▸ EXERCISE PROMPT
In the blog post about single women and baby showers, what does the writer say most single women would rather be doing than attending one?
··· DOCUMENT SEGMENT
Sunday, September 23, 2007

Singles and Showers

I just realized the title of this entry could be misleading. Before you jump to conclusions, let me clarify that this is not about bathtub brothels. Though that would be an interesting piece, I surprisingly have no experience on the matter.

Instead, I would like to openly and honestly discuss an issue that has long needed to be addressed. Over the years, I have consistently discussed it in circles of single friends- each of us bearing the burden of guilt over the emotional turmoil of it all. That ends today. Today, the milk gets spilled. The diaper rash is revealed and no amount of Desitin can relieve the burning truth that single women DO NOT enjoy baby showers.

This is where our married with children friends are offended. WHAT? You don’t enjoy discussions about pacifiers, butt paste, and non-drip bottle nipples? Shockingly, NO… we don’t. We don’t enjoy sitting in circles with a group of moms discussing breast-feeding, while passing around baby paraphernalia that only reminds us of how very single and childless we are. The moms discuss ergonomic rattle handles and with each shake of the rattle, all we can hear is the ticking of our biological clock… that, and the crackling of our drying uterus.

But we continue to go, putting on happy faces as we unroll those six sheets of toilet paper to wrap around our pregnant friend, while sticking a few in our pockets for the cry fest we’ll have later. We pretend it’s the most fun we’ve had all weekend when honestly, most of us would rather be home in our pjs, on the couch, eating cereal and watching reruns of the Golden Girls. Yeah, it’s THAT much fun. But, we are called to “rejoice with those who rejoice,” so we sit, and laugh, and smile, and “ooooh” and “awwww,” waiting for a break when we can go to the bathroom and check the vertical drop from the window.
······
··· INFORMATION GIVEN
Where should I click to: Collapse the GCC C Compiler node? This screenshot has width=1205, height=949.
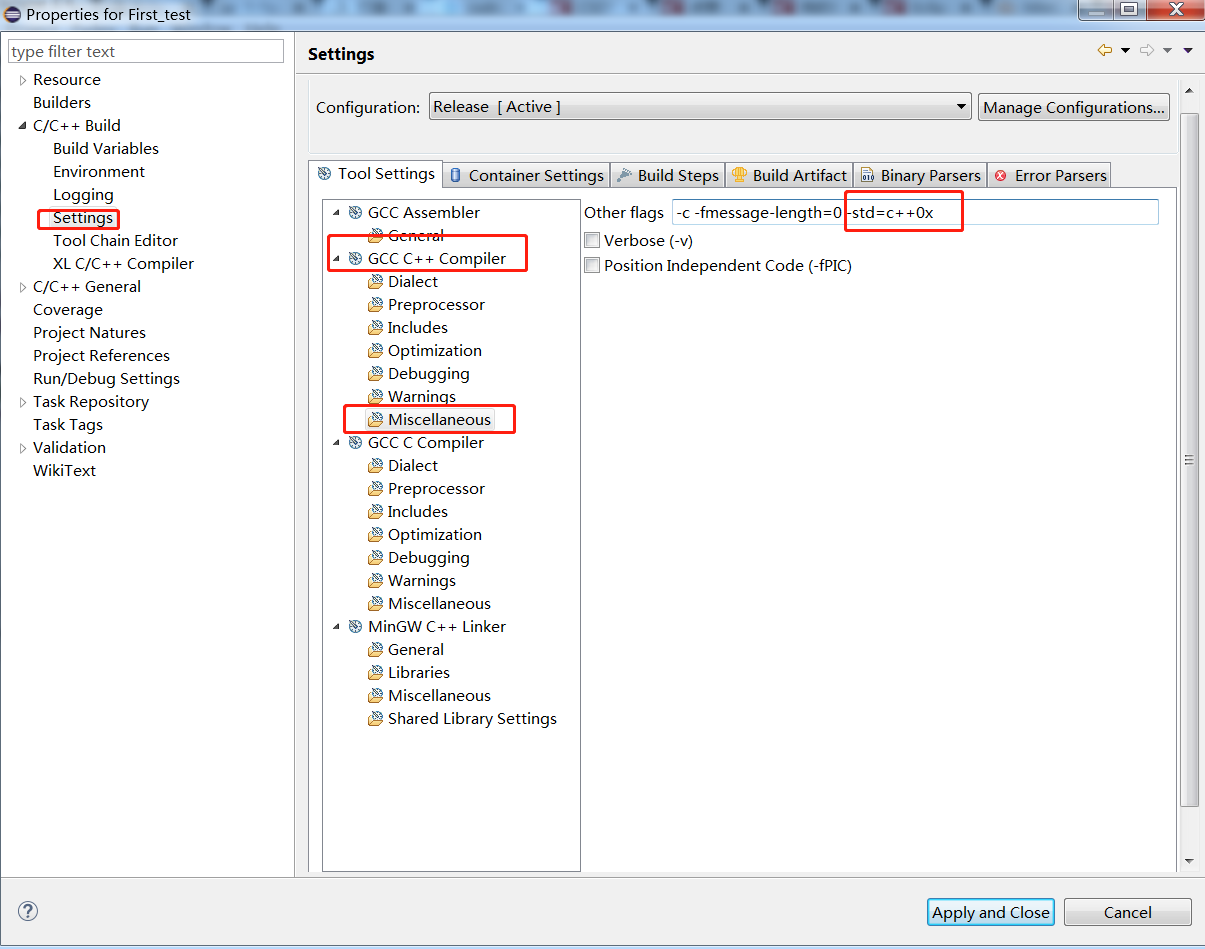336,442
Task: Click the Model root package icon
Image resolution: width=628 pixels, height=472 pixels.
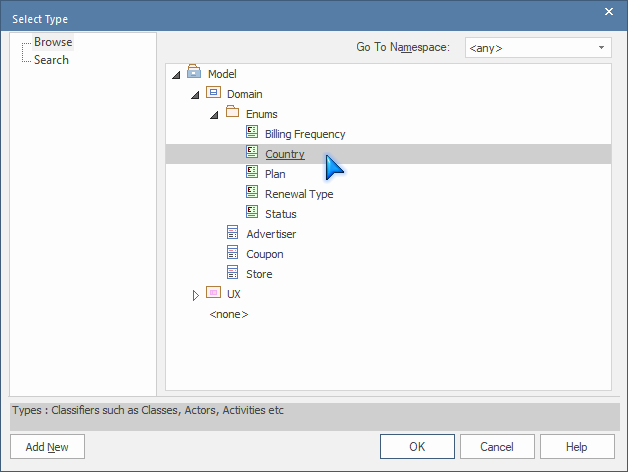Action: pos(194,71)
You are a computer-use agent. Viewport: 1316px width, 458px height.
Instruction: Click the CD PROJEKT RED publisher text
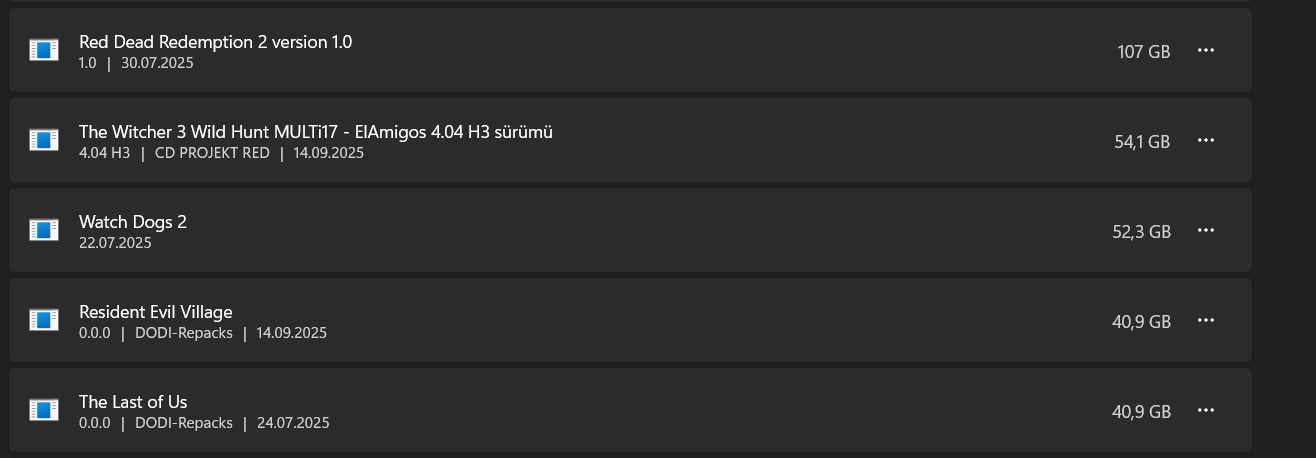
······
▸ SOLUTION FOR THIS PROBLEM
Being home in their pajamas on the couch, eating cereal and watching reruns of the Golden Girls.